### Provided passage
···

ILLINOIS APPELLATE COURT — FIRST DISTRICT (2ND DIVISION) JUDGMENT AFFIRMED.
OPINION FILED DECEMBER 28, 1982.
BOARD OF TRUSTEES OF COMMUNITY COLLEGE DISTRICT NO. 508, COUNTY OF COOK, PLAINTIFF-APPELLANT,
COOK COUNTY COLLEGE TEACHERS UNION, LOCAL 1600, AMERICAN FEDERATION OF TEACHERS, AFL-CIO, ET AL., DEFENDANTS-APPELLEES.
Appeal from the Circuit Court of Cook County; the Hon. James
C. Murray, Judge, presiding.

···

Text and item location entries
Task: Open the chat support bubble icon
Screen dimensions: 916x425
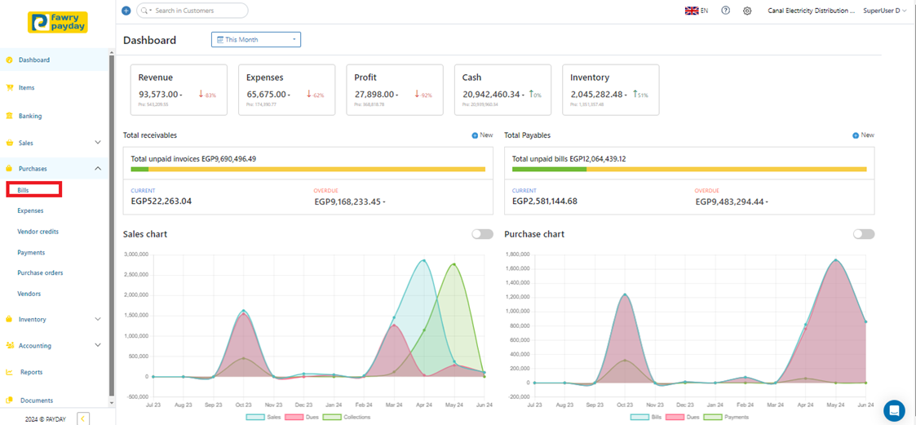Action: 894,410
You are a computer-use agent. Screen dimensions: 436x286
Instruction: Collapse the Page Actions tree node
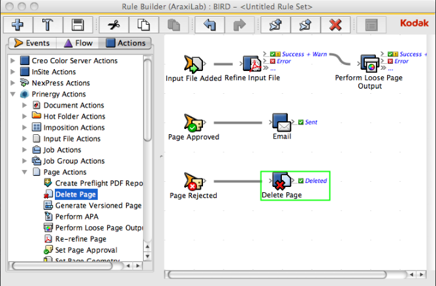[25, 172]
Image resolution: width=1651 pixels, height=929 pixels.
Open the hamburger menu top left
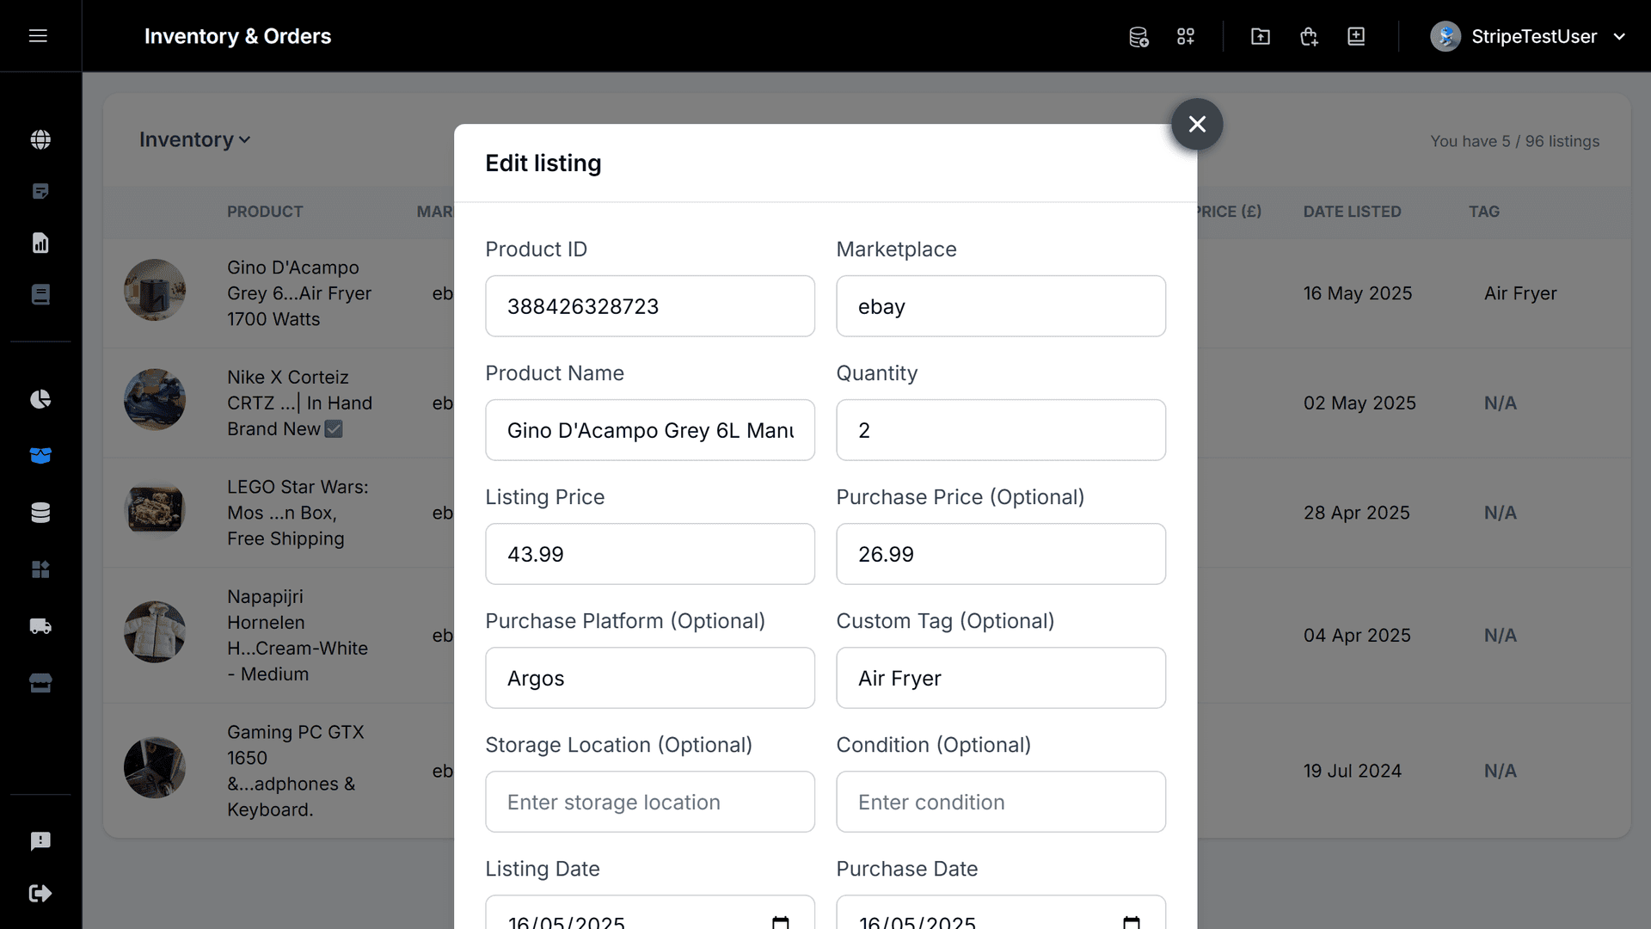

···

### Short task
Answer these about the court opinion header:
1. On what date was the opinion filed?
2. Who is the plaintiff-appellant?
3. Which judge presided in the Circuit Court of Cook County?

### Answer for this exercise
1. December 28, 1982
2. Board of Trustees of Community College District No. 508, County of Cook
3. James C. Murray